Each line below should be written out again without any change.

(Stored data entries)
↓↓↓

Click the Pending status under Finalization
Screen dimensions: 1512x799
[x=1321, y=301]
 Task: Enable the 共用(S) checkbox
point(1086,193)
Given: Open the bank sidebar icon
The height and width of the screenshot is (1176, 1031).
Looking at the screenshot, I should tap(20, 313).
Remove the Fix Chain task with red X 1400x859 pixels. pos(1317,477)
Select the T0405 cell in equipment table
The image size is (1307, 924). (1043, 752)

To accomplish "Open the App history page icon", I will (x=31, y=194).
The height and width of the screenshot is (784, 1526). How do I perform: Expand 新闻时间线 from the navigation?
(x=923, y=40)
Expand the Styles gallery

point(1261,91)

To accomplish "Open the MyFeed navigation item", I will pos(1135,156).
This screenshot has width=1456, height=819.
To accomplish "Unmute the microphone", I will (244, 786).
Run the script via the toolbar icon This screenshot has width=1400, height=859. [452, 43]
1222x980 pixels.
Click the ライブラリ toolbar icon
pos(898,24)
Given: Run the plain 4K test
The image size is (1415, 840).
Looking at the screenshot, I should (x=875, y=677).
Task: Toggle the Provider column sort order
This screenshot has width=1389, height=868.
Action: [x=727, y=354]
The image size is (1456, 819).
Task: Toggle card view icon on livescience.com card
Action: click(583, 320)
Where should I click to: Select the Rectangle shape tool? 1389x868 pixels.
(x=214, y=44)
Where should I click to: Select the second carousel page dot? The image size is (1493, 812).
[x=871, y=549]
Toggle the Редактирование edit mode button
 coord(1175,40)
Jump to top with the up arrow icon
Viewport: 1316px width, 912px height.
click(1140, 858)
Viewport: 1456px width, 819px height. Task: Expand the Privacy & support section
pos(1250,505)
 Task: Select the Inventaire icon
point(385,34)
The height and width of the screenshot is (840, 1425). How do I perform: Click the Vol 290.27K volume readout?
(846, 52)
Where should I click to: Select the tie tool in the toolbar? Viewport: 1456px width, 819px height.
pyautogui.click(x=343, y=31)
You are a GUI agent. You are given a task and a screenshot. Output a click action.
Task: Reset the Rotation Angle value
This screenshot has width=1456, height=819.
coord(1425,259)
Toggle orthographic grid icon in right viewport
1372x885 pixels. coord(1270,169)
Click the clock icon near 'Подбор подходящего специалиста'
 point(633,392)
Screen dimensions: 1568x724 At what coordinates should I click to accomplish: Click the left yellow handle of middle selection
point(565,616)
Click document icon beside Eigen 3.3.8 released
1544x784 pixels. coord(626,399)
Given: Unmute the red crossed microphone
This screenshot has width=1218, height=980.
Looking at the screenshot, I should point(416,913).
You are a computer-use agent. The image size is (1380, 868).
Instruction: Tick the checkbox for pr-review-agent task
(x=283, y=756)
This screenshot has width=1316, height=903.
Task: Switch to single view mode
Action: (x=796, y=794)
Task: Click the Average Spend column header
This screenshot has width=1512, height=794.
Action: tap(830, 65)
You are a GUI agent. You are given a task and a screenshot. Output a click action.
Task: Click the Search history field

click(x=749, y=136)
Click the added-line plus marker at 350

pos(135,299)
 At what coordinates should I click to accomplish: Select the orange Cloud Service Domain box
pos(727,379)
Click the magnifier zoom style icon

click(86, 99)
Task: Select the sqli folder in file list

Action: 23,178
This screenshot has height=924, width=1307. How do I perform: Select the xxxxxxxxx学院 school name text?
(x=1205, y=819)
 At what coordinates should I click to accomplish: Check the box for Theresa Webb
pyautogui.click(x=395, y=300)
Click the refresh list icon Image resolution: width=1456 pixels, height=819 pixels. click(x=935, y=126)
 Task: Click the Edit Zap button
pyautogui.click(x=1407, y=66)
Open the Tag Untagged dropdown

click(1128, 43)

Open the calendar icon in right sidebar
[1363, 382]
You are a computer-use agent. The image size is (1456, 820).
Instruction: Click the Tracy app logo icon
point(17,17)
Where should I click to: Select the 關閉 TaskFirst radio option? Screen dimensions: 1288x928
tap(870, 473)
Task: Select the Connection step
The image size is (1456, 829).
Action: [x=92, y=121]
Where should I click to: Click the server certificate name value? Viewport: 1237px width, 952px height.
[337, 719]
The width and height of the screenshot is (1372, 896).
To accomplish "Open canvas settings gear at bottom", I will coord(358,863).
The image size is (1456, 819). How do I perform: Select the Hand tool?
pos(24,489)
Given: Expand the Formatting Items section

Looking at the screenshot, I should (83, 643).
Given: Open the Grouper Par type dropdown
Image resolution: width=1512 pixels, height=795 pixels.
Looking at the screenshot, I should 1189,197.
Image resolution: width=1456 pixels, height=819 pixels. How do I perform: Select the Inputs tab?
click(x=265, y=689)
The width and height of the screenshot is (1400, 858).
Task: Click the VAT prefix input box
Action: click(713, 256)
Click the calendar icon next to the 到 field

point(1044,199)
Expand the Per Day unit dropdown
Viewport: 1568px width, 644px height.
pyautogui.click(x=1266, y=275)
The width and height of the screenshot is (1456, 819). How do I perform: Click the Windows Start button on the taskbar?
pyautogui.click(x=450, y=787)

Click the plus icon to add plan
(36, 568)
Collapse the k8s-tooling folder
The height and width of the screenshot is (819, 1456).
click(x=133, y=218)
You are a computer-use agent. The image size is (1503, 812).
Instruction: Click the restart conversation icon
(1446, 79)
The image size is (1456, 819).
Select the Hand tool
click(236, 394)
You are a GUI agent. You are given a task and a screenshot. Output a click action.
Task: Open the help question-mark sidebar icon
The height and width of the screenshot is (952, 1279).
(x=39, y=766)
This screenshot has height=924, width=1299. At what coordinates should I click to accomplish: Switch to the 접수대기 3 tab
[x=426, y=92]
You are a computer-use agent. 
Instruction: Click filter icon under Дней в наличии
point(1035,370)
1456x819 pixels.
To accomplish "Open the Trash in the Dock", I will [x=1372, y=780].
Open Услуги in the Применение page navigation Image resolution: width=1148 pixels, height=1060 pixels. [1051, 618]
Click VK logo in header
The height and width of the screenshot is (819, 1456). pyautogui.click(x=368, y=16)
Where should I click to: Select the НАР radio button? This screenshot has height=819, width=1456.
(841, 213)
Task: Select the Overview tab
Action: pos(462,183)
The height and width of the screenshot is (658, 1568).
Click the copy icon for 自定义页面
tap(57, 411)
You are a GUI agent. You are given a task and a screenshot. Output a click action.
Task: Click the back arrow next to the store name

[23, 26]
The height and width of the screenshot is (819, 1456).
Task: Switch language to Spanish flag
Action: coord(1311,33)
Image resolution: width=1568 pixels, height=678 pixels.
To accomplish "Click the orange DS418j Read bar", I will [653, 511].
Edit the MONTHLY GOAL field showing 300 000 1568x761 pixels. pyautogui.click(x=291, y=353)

↑↑↑

» SOLUTION BELOW
Click the Pending status under Finalization
Screen dimensions: 1512x799
[x=1321, y=301]
 Task: Enable the 共用(S) checkbox
point(1086,193)
Given: Open the bank sidebar icon
The height and width of the screenshot is (1176, 1031).
Looking at the screenshot, I should tap(20, 313).
Remove the Fix Chain task with red X 1400x859 pixels. pos(1317,477)
Select the T0405 cell in equipment table
The image size is (1307, 924). (1043, 752)

To accomplish "Open the App history page icon", I will (x=31, y=194).
The height and width of the screenshot is (784, 1526). How do I perform: Expand 新闻时间线 from the navigation?
(x=923, y=40)
Expand the Styles gallery

point(1261,91)

To accomplish "Open the MyFeed navigation item", I will pos(1135,156).
This screenshot has width=1456, height=819.
To accomplish "Unmute the microphone", I will (244, 786).
Run the script via the toolbar icon This screenshot has width=1400, height=859. [452, 43]
1222x980 pixels.
Click the ライブラリ toolbar icon
pos(898,24)
Given: Run the plain 4K test
The image size is (1415, 840).
Looking at the screenshot, I should (x=875, y=677).
Task: Toggle the Provider column sort order
This screenshot has width=1389, height=868.
Action: [x=727, y=354]
The image size is (1456, 819).
Task: Toggle card view icon on livescience.com card
Action: click(583, 320)
Where should I click to: Select the Rectangle shape tool? 1389x868 pixels.
(x=214, y=44)
Where should I click to: Select the second carousel page dot? The image size is (1493, 812).
[x=871, y=549]
Toggle the Редактирование edit mode button
 coord(1175,40)
Jump to top with the up arrow icon
Viewport: 1316px width, 912px height.
click(1140, 858)
Viewport: 1456px width, 819px height. Task: Expand the Privacy & support section
pos(1250,505)
 Task: Select the Inventaire icon
point(385,34)
The height and width of the screenshot is (840, 1425). How do I perform: Click the Vol 290.27K volume readout?
(846, 52)
Where should I click to: Select the tie tool in the toolbar? Viewport: 1456px width, 819px height.
pyautogui.click(x=343, y=31)
You are a GUI agent. You are given a task and a screenshot. Output a click action.
Task: Reset the Rotation Angle value
This screenshot has width=1456, height=819.
coord(1425,259)
Toggle orthographic grid icon in right viewport
1372x885 pixels. coord(1270,169)
Click the clock icon near 'Подбор подходящего специалиста'
 point(633,392)
Screen dimensions: 1568x724 At what coordinates should I click to accomplish: Click the left yellow handle of middle selection
point(565,616)
Click document icon beside Eigen 3.3.8 released
1544x784 pixels. coord(626,399)
Given: Unmute the red crossed microphone
This screenshot has width=1218, height=980.
Looking at the screenshot, I should point(416,913).
You are a computer-use agent. The image size is (1380, 868).
Instruction: Tick the checkbox for pr-review-agent task
(x=283, y=756)
This screenshot has width=1316, height=903.
Task: Switch to single view mode
Action: (x=796, y=794)
Task: Click the Average Spend column header
This screenshot has width=1512, height=794.
Action: tap(830, 65)
You are a GUI agent. You are given a task and a screenshot. Output a click action.
Task: Click the Search history field

click(x=749, y=136)
Click the added-line plus marker at 350

pos(135,299)
 At what coordinates should I click to accomplish: Select the orange Cloud Service Domain box
pos(727,379)
Click the magnifier zoom style icon

click(86, 99)
Task: Select the sqli folder in file list

Action: 23,178
This screenshot has height=924, width=1307. How do I perform: Select the xxxxxxxxx学院 school name text?
(x=1205, y=819)
 At what coordinates should I click to accomplish: Check the box for Theresa Webb
pyautogui.click(x=395, y=300)
Click the refresh list icon Image resolution: width=1456 pixels, height=819 pixels. click(x=935, y=126)
 Task: Click the Edit Zap button
pyautogui.click(x=1407, y=66)
Open the Tag Untagged dropdown

click(1128, 43)

Open the calendar icon in right sidebar
[1363, 382]
You are a computer-use agent. The image size is (1456, 820).
Instruction: Click the Tracy app logo icon
point(17,17)
Where should I click to: Select the 關閉 TaskFirst radio option? Screen dimensions: 1288x928
tap(870, 473)
Task: Select the Connection step
The image size is (1456, 829).
Action: [x=92, y=121]
Where should I click to: Click the server certificate name value? Viewport: 1237px width, 952px height.
[337, 719]
The width and height of the screenshot is (1372, 896).
To accomplish "Open canvas settings gear at bottom", I will coord(358,863).
The image size is (1456, 819). How do I perform: Select the Hand tool?
pos(24,489)
Given: Expand the Formatting Items section

Looking at the screenshot, I should (83, 643).
Given: Open the Grouper Par type dropdown
Image resolution: width=1512 pixels, height=795 pixels.
Looking at the screenshot, I should 1189,197.
Image resolution: width=1456 pixels, height=819 pixels. How do I perform: Select the Inputs tab?
click(x=265, y=689)
The width and height of the screenshot is (1400, 858).
Task: Click the VAT prefix input box
Action: click(713, 256)
Click the calendar icon next to the 到 field

point(1044,199)
Expand the Per Day unit dropdown
Viewport: 1568px width, 644px height.
pyautogui.click(x=1266, y=275)
The width and height of the screenshot is (1456, 819). How do I perform: Click the Windows Start button on the taskbar?
pyautogui.click(x=450, y=787)

Click the plus icon to add plan
(36, 568)
Collapse the k8s-tooling folder
The height and width of the screenshot is (819, 1456).
click(x=133, y=218)
You are a computer-use agent. The image size is (1503, 812).
Instruction: Click the restart conversation icon
(1446, 79)
The image size is (1456, 819).
Select the Hand tool
click(236, 394)
You are a GUI agent. You are given a task and a screenshot. Output a click action.
Task: Open the help question-mark sidebar icon
The height and width of the screenshot is (952, 1279).
(x=39, y=766)
This screenshot has height=924, width=1299. At what coordinates should I click to accomplish: Switch to the 접수대기 3 tab
[x=426, y=92]
You are a computer-use agent. 
Instruction: Click filter icon under Дней в наличии
point(1035,370)
1456x819 pixels.
To accomplish "Open the Trash in the Dock", I will [x=1372, y=780].
Open Услуги in the Применение page navigation Image resolution: width=1148 pixels, height=1060 pixels. [1051, 618]
Click VK logo in header
The height and width of the screenshot is (819, 1456). pyautogui.click(x=368, y=16)
Where should I click to: Select the НАР radio button? This screenshot has height=819, width=1456.
(841, 213)
Task: Select the Overview tab
Action: pos(462,183)
The height and width of the screenshot is (658, 1568).
Click the copy icon for 自定义页面
tap(57, 411)
You are a GUI agent. You are given a task and a screenshot. Output a click action.
Task: Click the back arrow next to the store name

[23, 26]
The height and width of the screenshot is (819, 1456).
Task: Switch language to Spanish flag
Action: coord(1311,33)
Image resolution: width=1568 pixels, height=678 pixels.
To accomplish "Click the orange DS418j Read bar", I will [653, 511].
Edit the MONTHLY GOAL field showing 300 000 1568x761 pixels. pyautogui.click(x=291, y=353)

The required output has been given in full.